HOW TO BECOME A VERSATILE DEER HUNTER

Stand Hunting

Editor's Note: Successful deer hunting involves problem solving and decision making. But to consistently succeed, you must know when to change strategies and why to abandon a hunt plan and have the flexibility to institute those changes. Weather, hunting pressure, the availability of food, the rut and your intuition all determine how, when and where you should hunt. You must be versatile.

A few years ago I stalk-hunted at White Oak Plantation near Tuskegee, Alabama. The 500-acre area I had to hunt had a road surrounding it. Since I had three days to hunt, I decided to stalk the road the first day to determine as much as I could about the perimeter of the property. Then I could make a more-informed decision about the most-productive places to hunt.

My hunt began in the early afternoon. I slowly slipped down the road until nearly dark. When I arrived at the backside of the property, I found good deer habitat like hardwood bottoms, thickets and clearcuts. As the light faded, I had to quickly walk down this part of the road rather than slowly stalk it as I normally would.

REQUIRED TASK 1
In the deer hunting passage, why did the writer spend the first day stalking the road around the property? Answer in one to three sentences.
REQUIRED TASK 2
Continue the deer hunting passage from its last sentence.

ENTRIES PROVIDED
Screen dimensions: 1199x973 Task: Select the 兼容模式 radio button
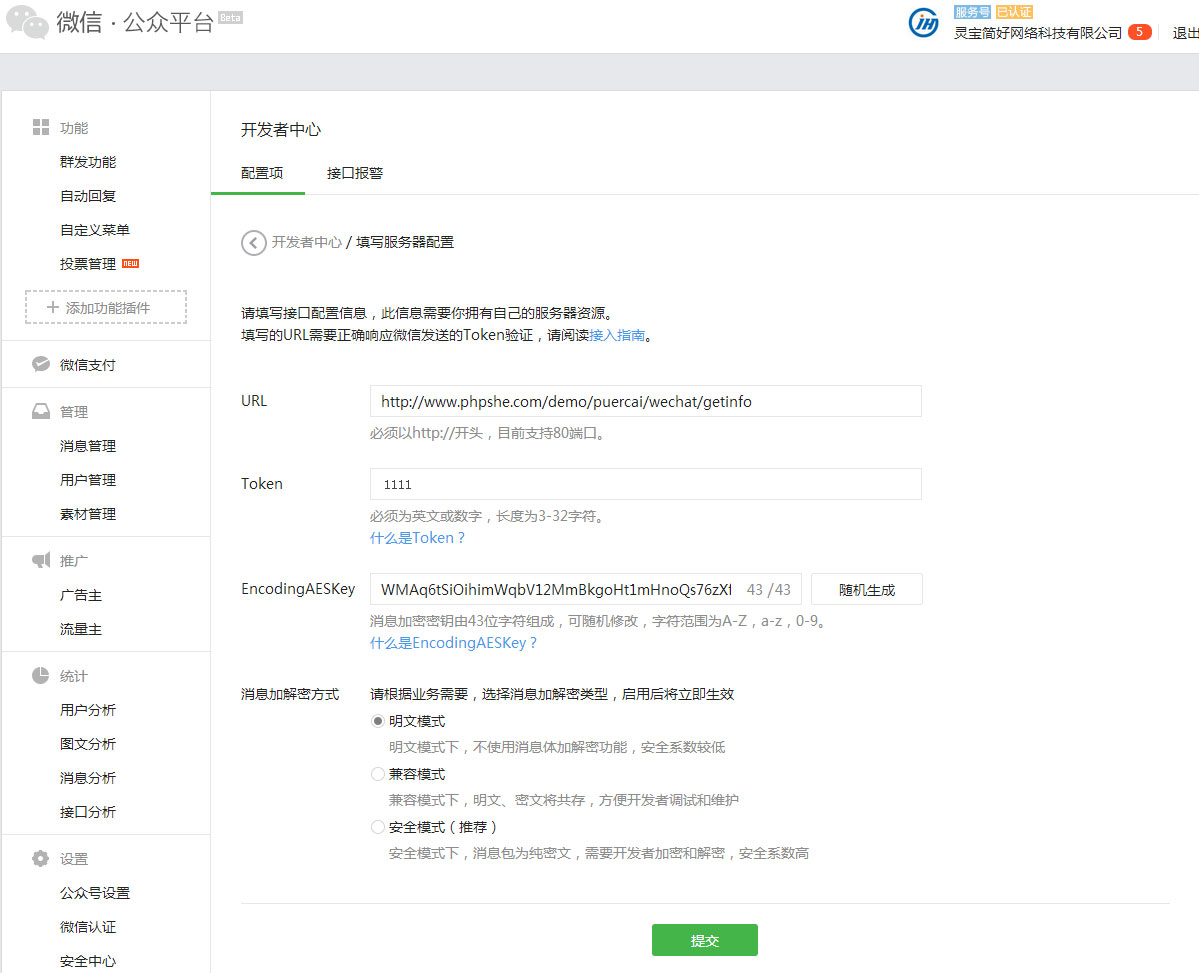click(378, 774)
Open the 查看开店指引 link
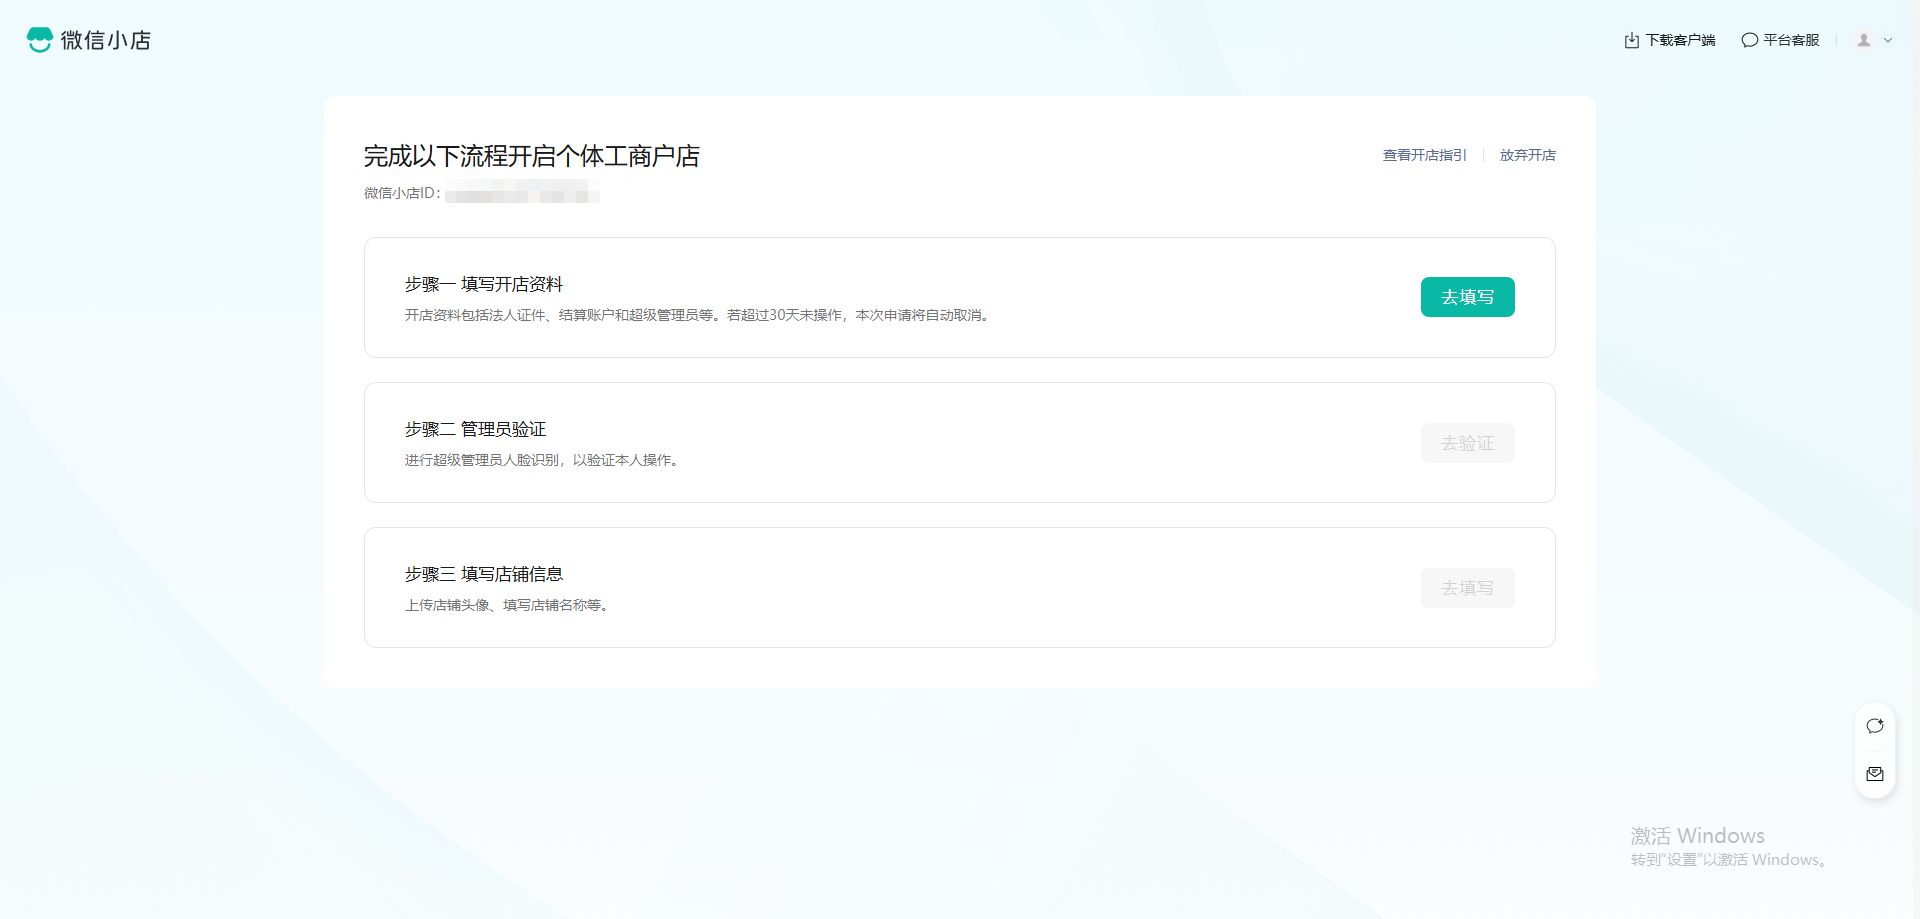 point(1424,155)
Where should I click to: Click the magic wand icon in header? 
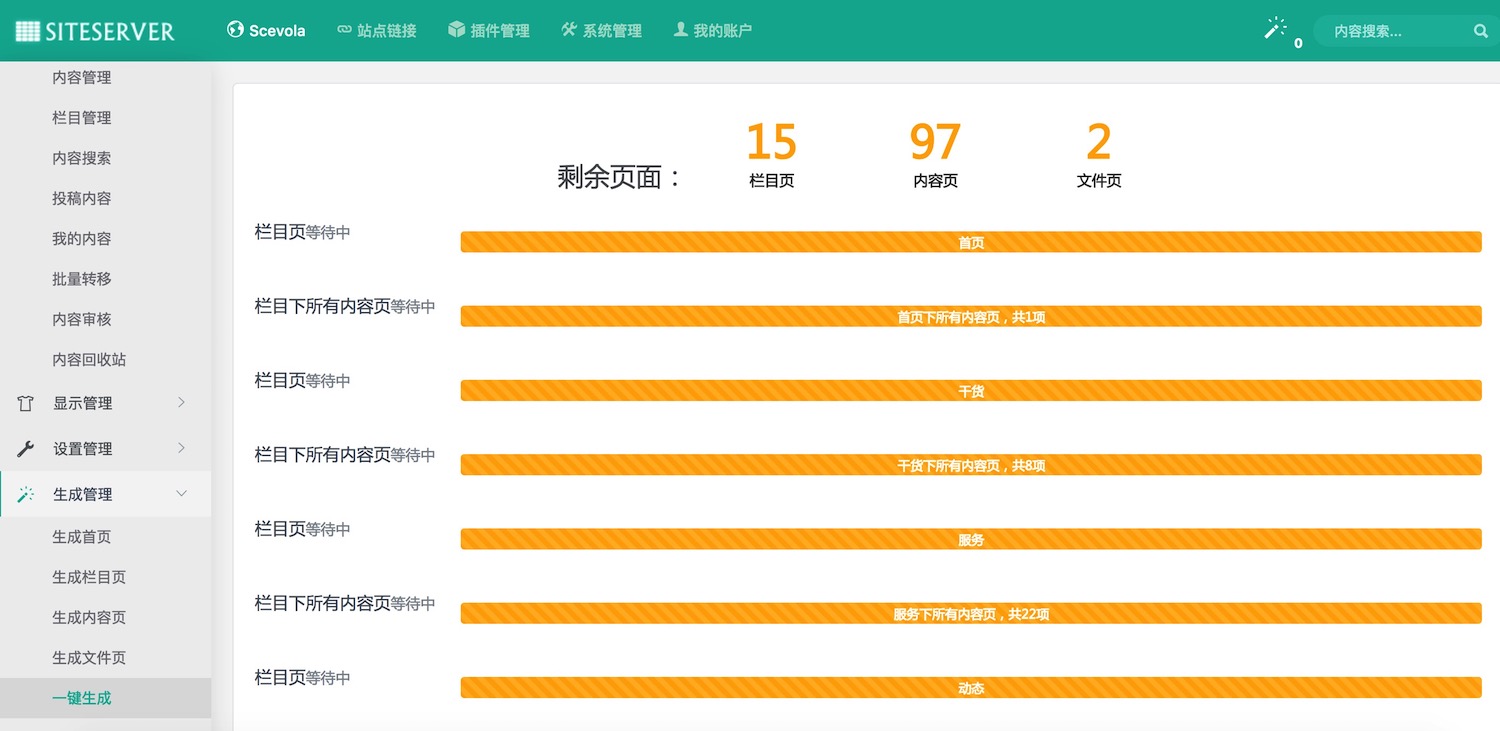pos(1275,29)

ANSWER 1
The writer stalked the road on the first day to learn as much as possible about the perimeter of the 500-acre property. That knowledge would let the writer make a better-informed decision about the most productive places to hunt during the three days.

ANSWER 2
Back at camp that night, I began to think about my next day's hunt. More than likely everyone who hunted that same block of woods in the afternoon had had to hurry down the backside of the property and not hunt it thoroughly. If the hunters went down the road in the morning, they wouldn't reach the backside of the property until 10:00 or 11:00 a.m. Since all the hunters went into the property the same way and traveled down the road in the same direction, I assumed the land's backside probably had had the least amount of hunting pressure at first light.

Also because of the availability of plenty of acorns in the region for the deer to feed on and numbers of briar thickets and cut-overs where the deer could bed, I decided the most deer movement should occur on the backside of the property at daylight when the deer moved out of the thickets and started to feed on the acorns. The animals fed from daylight until 8:00 or 9:00 a.m. and then returned to the thickets before the hunters sneaked down the road at 10:00 or 11:00 a.m.

Instead of stalking down the road the next morning as most hunters had done, I went to the backside of the property before daylight to a stand site I'd picked out the afternoon before on the edge of a creek bottom in an acorn flat. While on my stand waiting on the first rays of daylight, I had an uncomfortable feeling I hadn't taken a stand in the best place.

Most hunters when stand hunting don't sit in one spot long enough to take a deer. However, I didn't want to move simply for the sake of moving. I'd also planned to hunt a transition area where a 3-year-old clearcut dropped off a hill into a hardwood bottom bordered by a stream at some time during my three-day stay. A narrow strip of woods there formed a bottleneck and provided a productive feeding site -- the hardwood bottom -- close to a bedding site -- the clearcut.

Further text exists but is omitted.